EXERCISE REQUIREMENTS ▸
Under this line are the records; write out word for word the part that begins at the line containing "BiP (97, 2328)" and ends at the line containing "Golf and co (798, 1805)", and no more.

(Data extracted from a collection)
^^^^
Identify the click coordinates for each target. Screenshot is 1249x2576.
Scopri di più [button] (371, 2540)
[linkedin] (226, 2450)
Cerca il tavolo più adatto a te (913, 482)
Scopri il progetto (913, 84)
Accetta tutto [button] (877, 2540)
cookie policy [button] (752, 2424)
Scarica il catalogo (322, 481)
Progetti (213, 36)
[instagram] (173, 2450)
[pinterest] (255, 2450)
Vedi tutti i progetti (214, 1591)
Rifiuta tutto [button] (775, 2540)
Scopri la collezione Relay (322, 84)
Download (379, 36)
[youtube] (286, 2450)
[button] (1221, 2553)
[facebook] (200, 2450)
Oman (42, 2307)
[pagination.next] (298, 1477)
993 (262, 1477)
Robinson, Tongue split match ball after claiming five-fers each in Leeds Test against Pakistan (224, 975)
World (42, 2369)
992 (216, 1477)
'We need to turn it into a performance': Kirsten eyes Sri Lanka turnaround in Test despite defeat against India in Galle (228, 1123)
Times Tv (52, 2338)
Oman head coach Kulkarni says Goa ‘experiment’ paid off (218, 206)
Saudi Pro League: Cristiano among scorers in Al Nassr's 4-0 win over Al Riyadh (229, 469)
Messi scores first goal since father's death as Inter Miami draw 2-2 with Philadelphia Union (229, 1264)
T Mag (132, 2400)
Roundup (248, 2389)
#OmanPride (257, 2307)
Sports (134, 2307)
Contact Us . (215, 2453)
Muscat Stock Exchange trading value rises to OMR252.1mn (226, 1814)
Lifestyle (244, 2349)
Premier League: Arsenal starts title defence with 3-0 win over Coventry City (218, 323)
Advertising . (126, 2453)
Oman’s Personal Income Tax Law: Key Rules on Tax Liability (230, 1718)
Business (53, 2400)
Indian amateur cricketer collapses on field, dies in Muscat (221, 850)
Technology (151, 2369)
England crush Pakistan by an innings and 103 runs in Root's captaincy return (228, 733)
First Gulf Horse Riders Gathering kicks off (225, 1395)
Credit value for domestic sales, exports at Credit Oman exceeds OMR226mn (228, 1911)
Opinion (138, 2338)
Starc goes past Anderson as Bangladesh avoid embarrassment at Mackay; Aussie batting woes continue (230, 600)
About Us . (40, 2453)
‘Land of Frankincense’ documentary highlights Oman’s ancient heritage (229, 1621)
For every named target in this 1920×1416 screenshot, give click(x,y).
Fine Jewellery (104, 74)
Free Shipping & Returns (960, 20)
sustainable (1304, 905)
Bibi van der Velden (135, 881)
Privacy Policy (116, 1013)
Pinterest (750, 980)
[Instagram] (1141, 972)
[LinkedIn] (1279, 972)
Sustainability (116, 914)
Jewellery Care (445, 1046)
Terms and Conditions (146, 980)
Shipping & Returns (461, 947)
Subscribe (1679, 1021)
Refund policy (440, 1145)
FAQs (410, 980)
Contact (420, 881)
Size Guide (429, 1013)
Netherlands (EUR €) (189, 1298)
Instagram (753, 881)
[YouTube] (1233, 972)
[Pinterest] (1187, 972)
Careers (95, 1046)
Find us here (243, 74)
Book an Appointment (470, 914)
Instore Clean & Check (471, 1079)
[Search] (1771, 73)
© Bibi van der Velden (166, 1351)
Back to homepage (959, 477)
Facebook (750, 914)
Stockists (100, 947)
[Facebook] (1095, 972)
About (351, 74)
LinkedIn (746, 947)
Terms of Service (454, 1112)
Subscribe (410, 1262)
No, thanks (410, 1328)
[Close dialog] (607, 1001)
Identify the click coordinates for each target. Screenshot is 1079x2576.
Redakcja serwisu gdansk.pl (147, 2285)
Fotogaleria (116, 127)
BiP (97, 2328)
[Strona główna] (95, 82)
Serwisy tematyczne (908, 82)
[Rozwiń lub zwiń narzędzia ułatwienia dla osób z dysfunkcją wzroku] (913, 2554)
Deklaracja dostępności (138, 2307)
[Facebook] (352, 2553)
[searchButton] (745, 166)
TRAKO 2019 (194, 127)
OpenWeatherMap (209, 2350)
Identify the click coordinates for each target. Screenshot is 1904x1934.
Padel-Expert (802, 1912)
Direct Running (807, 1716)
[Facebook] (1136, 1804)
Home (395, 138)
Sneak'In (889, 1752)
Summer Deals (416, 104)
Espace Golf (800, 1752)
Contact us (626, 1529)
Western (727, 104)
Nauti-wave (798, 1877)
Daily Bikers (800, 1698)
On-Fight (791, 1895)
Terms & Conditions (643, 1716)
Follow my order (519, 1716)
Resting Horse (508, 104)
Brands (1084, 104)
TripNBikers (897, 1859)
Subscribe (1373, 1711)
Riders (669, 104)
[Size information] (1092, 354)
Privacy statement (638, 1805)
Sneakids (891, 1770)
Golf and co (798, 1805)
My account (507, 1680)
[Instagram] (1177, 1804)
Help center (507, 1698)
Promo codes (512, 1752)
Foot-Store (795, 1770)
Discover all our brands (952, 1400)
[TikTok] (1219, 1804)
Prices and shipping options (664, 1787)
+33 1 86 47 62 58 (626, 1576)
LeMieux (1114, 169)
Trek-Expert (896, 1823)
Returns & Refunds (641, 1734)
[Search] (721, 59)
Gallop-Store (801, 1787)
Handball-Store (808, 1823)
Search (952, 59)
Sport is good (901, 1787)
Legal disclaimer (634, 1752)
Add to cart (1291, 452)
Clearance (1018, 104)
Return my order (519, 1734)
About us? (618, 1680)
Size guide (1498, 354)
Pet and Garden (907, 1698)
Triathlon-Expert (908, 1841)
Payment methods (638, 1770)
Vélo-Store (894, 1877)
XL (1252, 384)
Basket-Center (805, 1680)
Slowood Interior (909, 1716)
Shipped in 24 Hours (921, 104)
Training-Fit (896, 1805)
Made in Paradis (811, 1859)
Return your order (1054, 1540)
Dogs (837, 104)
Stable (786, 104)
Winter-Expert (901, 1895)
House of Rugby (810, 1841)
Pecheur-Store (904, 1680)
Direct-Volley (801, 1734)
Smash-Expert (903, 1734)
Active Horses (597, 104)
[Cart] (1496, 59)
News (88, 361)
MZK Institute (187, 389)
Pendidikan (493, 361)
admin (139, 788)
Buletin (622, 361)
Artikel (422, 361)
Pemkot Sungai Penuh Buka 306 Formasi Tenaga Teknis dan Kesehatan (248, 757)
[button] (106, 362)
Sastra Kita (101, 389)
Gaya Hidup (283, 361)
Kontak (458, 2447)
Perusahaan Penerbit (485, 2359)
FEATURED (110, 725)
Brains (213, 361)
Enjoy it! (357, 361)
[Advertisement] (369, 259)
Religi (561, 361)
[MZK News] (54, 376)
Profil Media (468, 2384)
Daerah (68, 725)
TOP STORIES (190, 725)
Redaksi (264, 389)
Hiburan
^^^^
RESULT OF THIS EXERCISE ▸
BiP (97, 2328)
[Strona główna] (95, 82)
Serwisy tematyczne (908, 82)
[Rozwiń lub zwiń narzędzia ułatwienia dla osób z dysfunkcją wzroku] (913, 2554)
Deklaracja dostępności (138, 2307)
[Facebook] (352, 2553)
[searchButton] (745, 166)
TRAKO 2019 (194, 127)
OpenWeatherMap (209, 2350)
Identify the click coordinates for each target. Screenshot is 1904x1934.
Padel-Expert (802, 1912)
Direct Running (807, 1716)
[Facebook] (1136, 1804)
Home (395, 138)
Sneak'In (889, 1752)
Summer Deals (416, 104)
Espace Golf (800, 1752)
Contact us (626, 1529)
Western (727, 104)
Nauti-wave (798, 1877)
Daily Bikers (800, 1698)
On-Fight (791, 1895)
Terms & Conditions (643, 1716)
Follow my order (519, 1716)
Resting Horse (508, 104)
Brands (1084, 104)
TripNBikers (897, 1859)
Subscribe (1373, 1711)
Riders (669, 104)
[Size information] (1092, 354)
Privacy statement (638, 1805)
Sneakids (891, 1770)
Golf and co (798, 1805)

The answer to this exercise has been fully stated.